More Americans know who Harry Potter is than Tony Blair, according to a survey commissioned by producers of an online game show based on modern pop culture.
Harry Potter's fame has spread wider than Tony Blair's
Of the 1,213 US citizens questioned by polling firm Zogby International, 57% knew of JK Rowling's boy wizard.
That compares with the 49.5% who could name Tony Blair as the British prime minister when asked.
Organisers insist the aim of the poll was to gauge how effectively popular culture information is disseminated.
"These results are not about how 'dumb' Americans are, but about how much more effectively popular culture information is communicated," said Professor Robert Thompson of the Bleier Centre for Television and Popular Culture in Syracuse, New York.
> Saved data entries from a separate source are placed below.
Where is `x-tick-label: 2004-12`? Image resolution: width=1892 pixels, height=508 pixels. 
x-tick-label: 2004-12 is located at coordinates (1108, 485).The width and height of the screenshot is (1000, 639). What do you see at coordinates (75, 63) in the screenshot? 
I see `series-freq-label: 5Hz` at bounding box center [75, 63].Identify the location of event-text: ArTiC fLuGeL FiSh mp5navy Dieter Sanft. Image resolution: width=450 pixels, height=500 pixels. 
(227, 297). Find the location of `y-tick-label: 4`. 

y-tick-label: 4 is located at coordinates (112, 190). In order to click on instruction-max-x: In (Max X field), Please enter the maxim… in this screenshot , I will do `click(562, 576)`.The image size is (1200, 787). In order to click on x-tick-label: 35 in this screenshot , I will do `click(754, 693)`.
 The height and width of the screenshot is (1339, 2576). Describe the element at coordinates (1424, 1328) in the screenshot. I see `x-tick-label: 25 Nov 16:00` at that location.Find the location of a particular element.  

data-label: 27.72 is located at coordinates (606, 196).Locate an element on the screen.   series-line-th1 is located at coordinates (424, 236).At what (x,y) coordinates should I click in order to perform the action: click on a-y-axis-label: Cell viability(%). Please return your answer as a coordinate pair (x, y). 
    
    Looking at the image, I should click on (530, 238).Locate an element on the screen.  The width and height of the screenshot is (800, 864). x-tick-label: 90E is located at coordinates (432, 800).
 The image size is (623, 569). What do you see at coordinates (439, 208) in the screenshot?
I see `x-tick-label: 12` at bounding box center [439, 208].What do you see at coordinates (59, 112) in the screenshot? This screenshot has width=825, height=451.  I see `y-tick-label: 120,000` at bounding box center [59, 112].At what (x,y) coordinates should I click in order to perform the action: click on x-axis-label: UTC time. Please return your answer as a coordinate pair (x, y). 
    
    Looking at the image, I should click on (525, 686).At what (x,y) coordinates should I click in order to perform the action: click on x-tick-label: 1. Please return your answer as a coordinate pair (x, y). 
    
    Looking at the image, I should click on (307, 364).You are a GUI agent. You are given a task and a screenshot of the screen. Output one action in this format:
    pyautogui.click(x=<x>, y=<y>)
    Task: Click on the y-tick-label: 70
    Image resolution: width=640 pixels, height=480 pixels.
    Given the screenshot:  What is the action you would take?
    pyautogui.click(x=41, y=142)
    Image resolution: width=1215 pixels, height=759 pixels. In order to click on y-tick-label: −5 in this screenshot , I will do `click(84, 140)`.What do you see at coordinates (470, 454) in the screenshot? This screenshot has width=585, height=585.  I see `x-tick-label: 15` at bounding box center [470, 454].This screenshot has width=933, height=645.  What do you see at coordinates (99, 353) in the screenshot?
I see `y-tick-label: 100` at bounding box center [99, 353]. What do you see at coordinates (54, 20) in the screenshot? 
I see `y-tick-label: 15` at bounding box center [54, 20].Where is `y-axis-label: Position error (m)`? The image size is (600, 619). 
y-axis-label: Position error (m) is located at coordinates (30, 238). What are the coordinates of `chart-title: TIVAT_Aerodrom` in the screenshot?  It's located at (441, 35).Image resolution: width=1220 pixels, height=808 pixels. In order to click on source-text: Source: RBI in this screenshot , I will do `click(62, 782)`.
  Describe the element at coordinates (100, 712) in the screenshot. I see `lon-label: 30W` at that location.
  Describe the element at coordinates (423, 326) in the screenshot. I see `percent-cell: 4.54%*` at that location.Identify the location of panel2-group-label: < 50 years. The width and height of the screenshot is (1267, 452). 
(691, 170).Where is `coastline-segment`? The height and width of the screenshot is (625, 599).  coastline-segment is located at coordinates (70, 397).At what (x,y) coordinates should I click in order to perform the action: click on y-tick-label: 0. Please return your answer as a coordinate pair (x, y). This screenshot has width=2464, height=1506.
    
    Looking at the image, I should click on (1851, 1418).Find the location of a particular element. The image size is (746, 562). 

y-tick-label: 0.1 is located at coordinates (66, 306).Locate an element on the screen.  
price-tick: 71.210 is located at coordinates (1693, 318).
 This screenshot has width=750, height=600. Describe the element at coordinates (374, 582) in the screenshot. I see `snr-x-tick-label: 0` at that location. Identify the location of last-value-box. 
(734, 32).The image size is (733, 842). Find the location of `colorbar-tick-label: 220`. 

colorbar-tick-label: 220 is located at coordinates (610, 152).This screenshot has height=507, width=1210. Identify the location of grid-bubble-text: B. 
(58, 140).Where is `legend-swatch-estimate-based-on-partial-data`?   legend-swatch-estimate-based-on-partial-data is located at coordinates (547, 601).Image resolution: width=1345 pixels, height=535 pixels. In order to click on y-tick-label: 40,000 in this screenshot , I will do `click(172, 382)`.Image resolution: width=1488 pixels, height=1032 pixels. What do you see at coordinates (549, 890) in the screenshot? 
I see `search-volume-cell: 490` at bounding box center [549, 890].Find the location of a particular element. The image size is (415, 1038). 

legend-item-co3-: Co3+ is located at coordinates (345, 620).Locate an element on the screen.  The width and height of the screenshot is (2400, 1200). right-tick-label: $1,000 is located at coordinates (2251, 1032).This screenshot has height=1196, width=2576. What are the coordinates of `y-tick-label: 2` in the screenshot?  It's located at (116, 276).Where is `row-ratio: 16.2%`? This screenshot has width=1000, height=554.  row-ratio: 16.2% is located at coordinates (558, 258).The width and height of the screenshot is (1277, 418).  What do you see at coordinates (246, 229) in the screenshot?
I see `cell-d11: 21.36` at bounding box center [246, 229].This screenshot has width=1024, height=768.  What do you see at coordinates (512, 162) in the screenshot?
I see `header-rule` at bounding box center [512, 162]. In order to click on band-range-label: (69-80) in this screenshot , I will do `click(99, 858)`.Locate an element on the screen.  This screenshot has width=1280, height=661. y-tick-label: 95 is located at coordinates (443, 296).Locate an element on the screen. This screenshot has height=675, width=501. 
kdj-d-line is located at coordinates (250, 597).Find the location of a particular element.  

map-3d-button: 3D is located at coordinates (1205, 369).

According to pollsters, the findings suggest Americans have a more detailed knowledge of The Simpsons than they do of classical literature and are more aware of Superman's home planet than those in our own solar system.
Six out of ten people surveyed knew Homer Simpson's son was named Bart. Asked to name one of Homer's epic Greek poems, however, only a fifth could name either The Odyssey or The Iliad.
Sixty per cent of the respondents knew Superman hails from Krypton, meanwhile, compared to the 37% who knew the closest planet to the sun was Mercury.
There was a similar disparity between the 74% who could name the three members of comedy act the Three Stooges - Larry, Curly and Moe - and the 42% who could correctly name the three branches of the US government - judicial, executive and legislative.
The survey was commissioned to publicise Gold Rush, an "interactive reality game" hosted by the AOL website.